2. Create a second query that selects the distinct members from Query1.
The SQL might look something like this:

SELECT DISTINCT
[Query1].[Member Name]
FROM
[Query1]



John said:
I have a table that list a person for every month that they had insurance
coverage. There is no standard beginning month and no standard ending
month. There is one record for each month they were effective with a begin
and end date. For example:
John Doe 1/1/03 1-31-03
John Doe 2-1-03 2-28-03
John Doe 4-1-03 4-30-03
Jane Smith 4-1-03 4-30-03
Jane Smith 5-1-03 5-31-03

I need to run a query that returns only members that have continuous dates
over s specified time. i.e. Members effective for any continuous 12 month
span regardless of begin or end dates.
 
B

Brian Camire

On second thought, I think the HAVING clause in Query1 should read:

HAVING
Sum(IIf([Self].[End Date] + 1 > DateAdd("m", [Minimum Period], [Your
Table].[Begin Date]), DateAdd("m", [Minimum Period], [Your Table].[Begin
Date]), [Self].[End Date] +1) - [Self].[Begin Date])
= DateAdd("m", [Minimum Period], [Your Table].[Begin Date]) - [Your
Table].[Begin Date];

Brian Camire said:
As a variation on John Vinson's suggestion that would also handle cases
where the begin and end date for each month aren't necessarily the first and
last day of the month, you might try something like this:

1. Create a query (say named Query1) that lists the records that mark the
beginning of a minimum period (in months) that is completely covered. The
SQL might look something like this:

PARAMETERS [Minimum Period] Long;
SELECT
[Your Table].[Member Name],
[Your Table].[Begin Date],
[Your Table].[End Date]
FROM
[Your Table]
INNER JOIN
[Your Table] AS Self
ON
[Your Table].[Member Name] = Self.[Member Name]
WHERE
Self.[Begin Date]>=[Your Table].[Begin Date]
AND
Self.[Begin Date]<DateAdd("m",[Minimum Period],[Your Table].[Begin Date])
GROUP BY
[Your Table].[Member Name],
[Your Table].[Begin Date],
[Your Table].[End Date]
HAVING
Sum([Self].[End Date]-[Self].[Begin Date]+1)
=DateAdd("m",[Minimum Period],[Your Table].[Begin Date])-[Your
Table].[Begin Date];

This assumes the "Begin Date" and "End Date" have no time-of-day component,
and that there are no overlaps.

2. Create a second query that selects the distinct members from Query1.
The SQL might look something like this:

SELECT DISTINCT
[Query1].[Member Name]
FROM
[Query1]



John said:
I have a table that list a person for every month that they had
insurance
coverage.
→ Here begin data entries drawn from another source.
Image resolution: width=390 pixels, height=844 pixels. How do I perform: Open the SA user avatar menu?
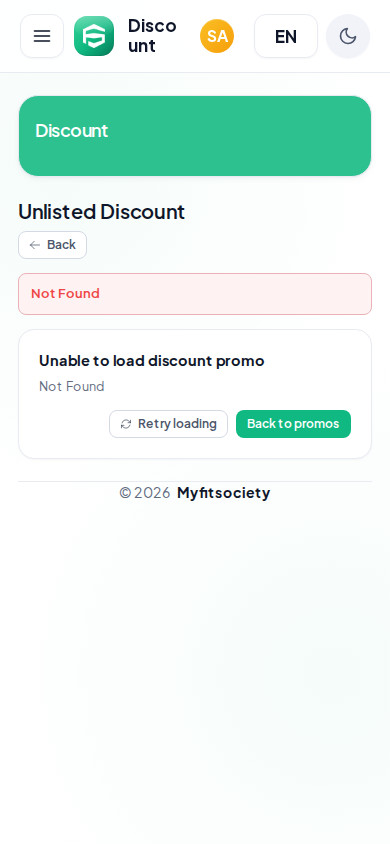217,36

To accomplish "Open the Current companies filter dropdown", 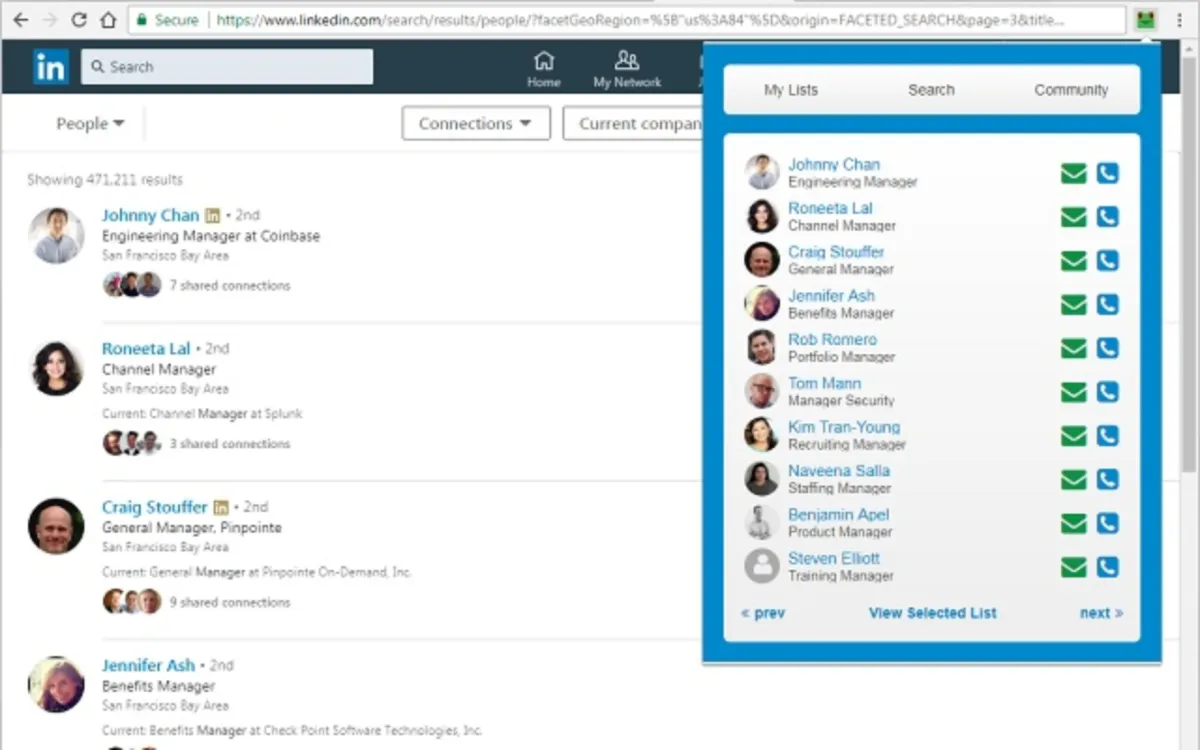I will 634,124.
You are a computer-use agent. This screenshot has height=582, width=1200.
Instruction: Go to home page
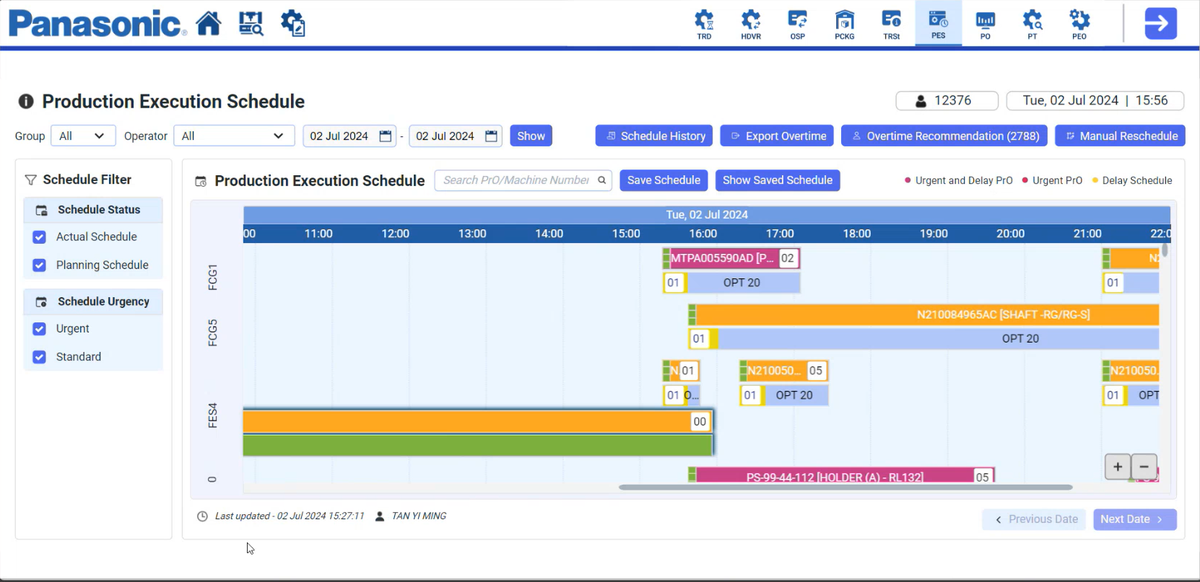(x=207, y=21)
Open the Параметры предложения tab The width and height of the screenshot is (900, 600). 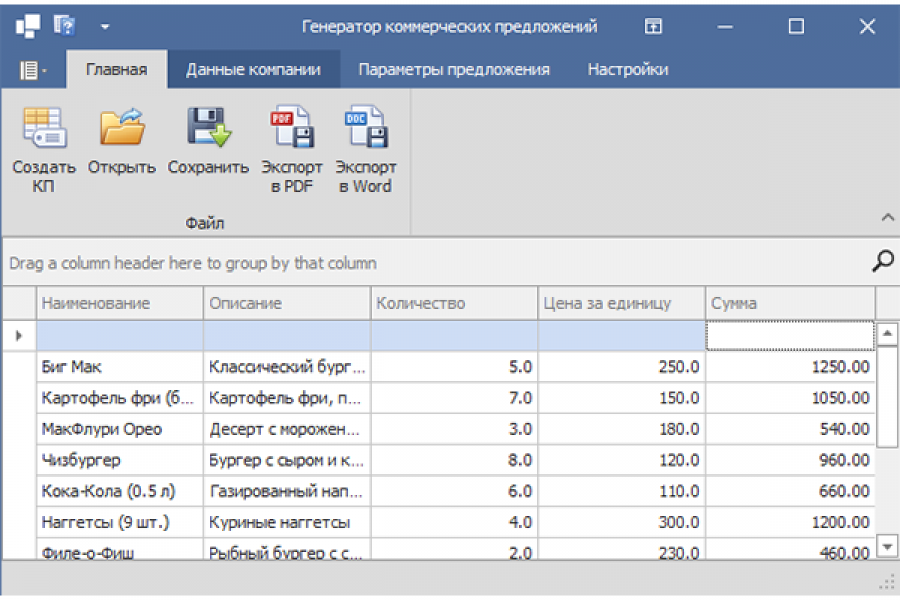(454, 70)
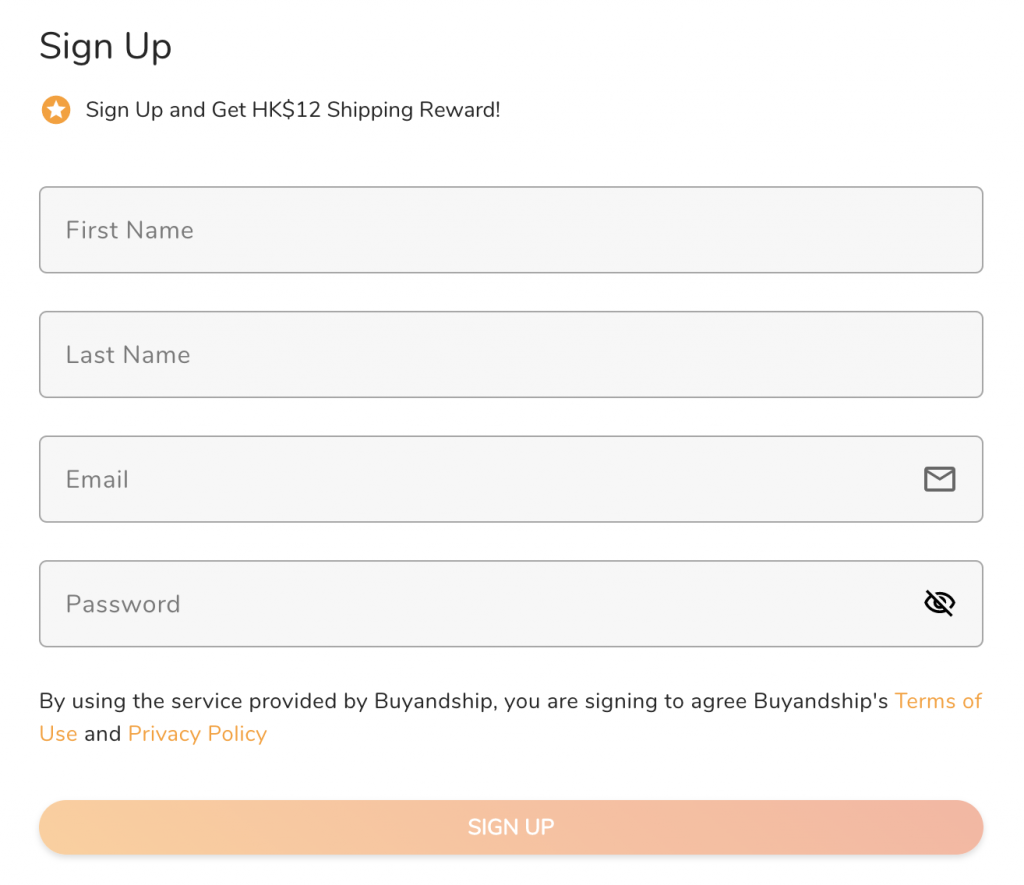Open the Terms of Use link

tap(938, 701)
There is no standard beginning month and no standard ending
month. There is one record for each month they were effective with a begin
and end date. For example:
John Doe 1/1/03 1-31-03
John Doe 2-1-03 2-28-03
John Doe 4-1-03 4-30-03
Jane Smith 4-1-03 4-30-03
Jane Smith 5-1-03 5-31-03

I need to run a query that returns only members that have continuous
dates
over s specified time. i.e. Members effective for any continuous 12 month
span regardless of begin or end dates.
Any help on this would be greatly appreciated.